In 2009 it was decided that only a part of FAIR would be constructed in the first phase, called the modularised Start Versions MSV. FLAIR together with the NERS storage ring needed for deceleration of antiprotons are not in the MSV, but in 2013 CRYRING was moved from the Manne Siegbahn Laboratory of Stockholm University to GSI in 2012 and installation at the ESR storage ring has in the mean time started. CRYRING in connection with the ESR offers exciting new physics opportunities particularly in the realm of atomic physics and nuclear physics as it was already anticipated by the physics program with heavy ions for the FLAIR facility at FAIR. Moreover, CRYRING at the ESR can play a very valuable role as a test bench for accelerator relevant developments for FAIR and for R&D related to experimental setups.

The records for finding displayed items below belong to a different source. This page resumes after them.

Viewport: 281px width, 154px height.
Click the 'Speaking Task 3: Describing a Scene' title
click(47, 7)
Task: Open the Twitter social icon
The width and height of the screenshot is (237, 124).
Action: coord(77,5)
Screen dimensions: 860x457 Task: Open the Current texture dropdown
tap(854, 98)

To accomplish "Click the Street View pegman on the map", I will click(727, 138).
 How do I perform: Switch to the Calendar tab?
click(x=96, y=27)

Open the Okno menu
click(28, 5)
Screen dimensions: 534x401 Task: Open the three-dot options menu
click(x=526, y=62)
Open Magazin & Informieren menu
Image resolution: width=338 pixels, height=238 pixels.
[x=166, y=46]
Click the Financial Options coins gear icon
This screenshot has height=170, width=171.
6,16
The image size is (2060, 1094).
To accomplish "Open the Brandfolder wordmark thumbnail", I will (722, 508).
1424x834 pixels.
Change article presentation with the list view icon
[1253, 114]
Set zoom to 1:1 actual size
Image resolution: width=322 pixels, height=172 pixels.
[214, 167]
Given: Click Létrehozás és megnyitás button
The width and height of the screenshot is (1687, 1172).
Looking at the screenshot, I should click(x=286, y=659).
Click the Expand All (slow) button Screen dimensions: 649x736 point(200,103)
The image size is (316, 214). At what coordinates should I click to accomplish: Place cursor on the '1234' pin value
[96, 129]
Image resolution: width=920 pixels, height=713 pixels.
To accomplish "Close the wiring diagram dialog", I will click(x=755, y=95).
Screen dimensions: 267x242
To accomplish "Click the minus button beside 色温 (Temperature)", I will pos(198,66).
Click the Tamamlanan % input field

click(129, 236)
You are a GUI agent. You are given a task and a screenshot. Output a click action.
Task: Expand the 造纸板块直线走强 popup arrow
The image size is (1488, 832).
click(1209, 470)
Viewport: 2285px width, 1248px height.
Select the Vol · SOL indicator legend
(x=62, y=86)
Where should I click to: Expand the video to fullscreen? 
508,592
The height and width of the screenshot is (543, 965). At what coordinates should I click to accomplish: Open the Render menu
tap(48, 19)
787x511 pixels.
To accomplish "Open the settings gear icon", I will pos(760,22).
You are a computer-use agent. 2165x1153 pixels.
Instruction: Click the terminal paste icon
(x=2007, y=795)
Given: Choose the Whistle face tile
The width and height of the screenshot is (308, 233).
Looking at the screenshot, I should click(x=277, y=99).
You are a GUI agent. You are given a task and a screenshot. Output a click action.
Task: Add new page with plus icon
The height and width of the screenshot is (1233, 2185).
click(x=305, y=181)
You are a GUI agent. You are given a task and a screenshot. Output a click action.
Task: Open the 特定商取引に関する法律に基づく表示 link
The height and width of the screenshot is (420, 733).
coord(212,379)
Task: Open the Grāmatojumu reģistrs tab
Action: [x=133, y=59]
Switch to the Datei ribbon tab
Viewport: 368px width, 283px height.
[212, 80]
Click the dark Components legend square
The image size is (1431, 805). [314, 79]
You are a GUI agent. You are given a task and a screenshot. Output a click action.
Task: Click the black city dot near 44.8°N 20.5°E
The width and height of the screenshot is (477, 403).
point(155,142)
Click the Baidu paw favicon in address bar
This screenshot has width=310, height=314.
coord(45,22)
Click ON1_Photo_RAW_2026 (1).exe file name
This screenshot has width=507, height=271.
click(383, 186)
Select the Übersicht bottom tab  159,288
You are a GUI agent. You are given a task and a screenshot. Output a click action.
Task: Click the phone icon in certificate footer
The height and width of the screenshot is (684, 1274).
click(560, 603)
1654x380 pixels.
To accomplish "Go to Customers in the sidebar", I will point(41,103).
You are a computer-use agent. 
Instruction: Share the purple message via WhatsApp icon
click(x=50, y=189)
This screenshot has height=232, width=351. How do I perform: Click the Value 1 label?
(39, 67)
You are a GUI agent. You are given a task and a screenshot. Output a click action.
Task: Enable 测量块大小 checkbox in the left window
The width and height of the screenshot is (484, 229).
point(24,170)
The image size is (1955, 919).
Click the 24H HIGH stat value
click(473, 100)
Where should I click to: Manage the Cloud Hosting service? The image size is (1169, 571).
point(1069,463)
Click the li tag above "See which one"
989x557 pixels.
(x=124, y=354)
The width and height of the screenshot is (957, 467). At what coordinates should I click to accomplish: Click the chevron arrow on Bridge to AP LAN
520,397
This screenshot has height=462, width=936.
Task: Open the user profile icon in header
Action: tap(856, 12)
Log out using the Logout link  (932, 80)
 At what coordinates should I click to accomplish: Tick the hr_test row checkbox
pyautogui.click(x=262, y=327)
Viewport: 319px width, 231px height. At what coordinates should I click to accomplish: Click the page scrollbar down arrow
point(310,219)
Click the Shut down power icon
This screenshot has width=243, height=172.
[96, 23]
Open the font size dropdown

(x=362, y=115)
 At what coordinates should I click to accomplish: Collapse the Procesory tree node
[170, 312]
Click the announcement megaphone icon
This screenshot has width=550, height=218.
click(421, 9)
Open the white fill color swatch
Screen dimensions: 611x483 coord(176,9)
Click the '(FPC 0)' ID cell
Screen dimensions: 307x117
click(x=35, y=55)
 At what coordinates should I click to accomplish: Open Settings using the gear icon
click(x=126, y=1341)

CRYRING@ESR has also a strong relevance for the physics with low-energy antiprotons and with beams of rare isotopes. For both, this project is very valuable assuming that a transfer beam line would become possible, connecting the FAIR facilities with the ESR. In this way we could realize rapidly at FAIR the experiments with slow anti-protons as well as with slow rare isotopes. This project would be very stimulating for the whole antiproton community of FLAIR as well as for colleagues interested in nuclear and hadron physics at FLAIR.